» **Exercise input**
-- BEGIN --

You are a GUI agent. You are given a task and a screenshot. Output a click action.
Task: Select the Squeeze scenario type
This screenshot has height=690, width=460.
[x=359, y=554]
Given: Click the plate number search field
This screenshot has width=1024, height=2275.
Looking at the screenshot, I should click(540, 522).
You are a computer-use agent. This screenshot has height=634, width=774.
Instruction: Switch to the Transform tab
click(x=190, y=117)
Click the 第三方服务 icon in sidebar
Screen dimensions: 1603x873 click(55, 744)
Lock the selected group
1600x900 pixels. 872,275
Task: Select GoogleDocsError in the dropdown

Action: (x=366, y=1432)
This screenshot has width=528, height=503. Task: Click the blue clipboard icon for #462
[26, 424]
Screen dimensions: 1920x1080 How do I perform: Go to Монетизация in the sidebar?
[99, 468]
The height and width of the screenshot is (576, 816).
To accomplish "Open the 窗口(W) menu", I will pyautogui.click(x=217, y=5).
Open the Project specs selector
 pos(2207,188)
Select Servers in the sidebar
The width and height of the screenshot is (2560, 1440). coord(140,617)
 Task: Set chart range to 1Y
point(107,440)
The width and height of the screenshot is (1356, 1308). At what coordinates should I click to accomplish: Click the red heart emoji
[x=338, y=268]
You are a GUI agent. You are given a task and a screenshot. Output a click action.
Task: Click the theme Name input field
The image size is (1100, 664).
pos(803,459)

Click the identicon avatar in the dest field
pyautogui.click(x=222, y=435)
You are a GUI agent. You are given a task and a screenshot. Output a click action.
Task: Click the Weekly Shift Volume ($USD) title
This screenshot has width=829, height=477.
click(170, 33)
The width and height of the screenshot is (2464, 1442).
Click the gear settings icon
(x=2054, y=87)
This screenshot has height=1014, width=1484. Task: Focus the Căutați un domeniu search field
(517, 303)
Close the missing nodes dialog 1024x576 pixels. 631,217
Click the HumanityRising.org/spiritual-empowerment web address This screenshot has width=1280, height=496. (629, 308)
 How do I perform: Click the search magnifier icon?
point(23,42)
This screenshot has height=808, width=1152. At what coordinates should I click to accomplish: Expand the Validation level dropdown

-- END --

» **What this task involves**
Rewrite the records above as a JSON list of strings, with one string for each line and no entries for blank lines.

» **Answer to the exercise**
[
  "You are a GUI agent. You are given a task and a screenshot. Output a click action.",
  "Task: Select the Squeeze scenario type",
  "This screenshot has height=690, width=460.",
  "[x=359, y=554]",
  "Given: Click the plate number search field",
  "This screenshot has width=1024, height=2275.",
  "Looking at the screenshot, I should click(540, 522).",
  "You are a computer-use agent. This screenshot has height=634, width=774.",
  "Instruction: Switch to the Transform tab",
  "click(x=190, y=117)",
  "Click the 第三方服务 icon in sidebar",
  "Screen dimensions: 1603x873 click(55, 744)",
  "Lock the selected group",
  "1600x900 pixels. 872,275",
  "Task: Select GoogleDocsError in the dropdown",
  "Action: (x=366, y=1432)",
  "This screenshot has width=528, height=503. Task: Click the blue clipboard icon for #462",
  "[26, 424]",
  "Screen dimensions: 1920x1080 How do I perform: Go to Монетизация in the sidebar?",
  "[99, 468]",
  "The height and width of the screenshot is (576, 816).",
  "To accomplish \"Open the 窗口(W) menu\", I will pyautogui.click(x=217, y=5).",
  "Open the Project specs selector",
  " pos(2207,188)",
  "Select Servers in the sidebar",
  "The width and height of the screenshot is (2560, 1440). coord(140,617)",
  " Task: Set chart range to 1Y",
  "point(107,440)",
  "The width and height of the screenshot is (1356, 1308). At what coordinates should I click to accomplish: Click the red heart emoji",
  "[x=338, y=268]",
  "You are a GUI agent. You are given a task and a screenshot. Output a click action.",
  "Task: Click the theme Name input field",
  "The image size is (1100, 664).",
  "pos(803,459)",
  "Click the identicon avatar in the dest field",
  "pyautogui.click(x=222, y=435)",
  "You are a GUI agent. You are given a task and a screenshot. Output a click action.",
  "Task: Click the Weekly Shift Volume ($USD) title",
  "This screenshot has width=829, height=477.",
  "click(170, 33)",
  "The width and height of the screenshot is (2464, 1442).",
  "Click the gear settings icon",
  "(x=2054, y=87)",
  "This screenshot has height=1014, width=1484. Task: Focus the Căutați un domeniu search field",
  "(517, 303)",
  "Close the missing nodes dialog 1024x576 pixels. 631,217",
  "Click the HumanityRising.org/spiritual-empowerment web address This screenshot has width=1280, height=496. (629, 308)",
  " How do I perform: Click the search magnifier icon?",
  "point(23,42)",
  "This screenshot has height=808, width=1152. At what coordinates should I click to accomplish: Expand the Validation level dropdown"
]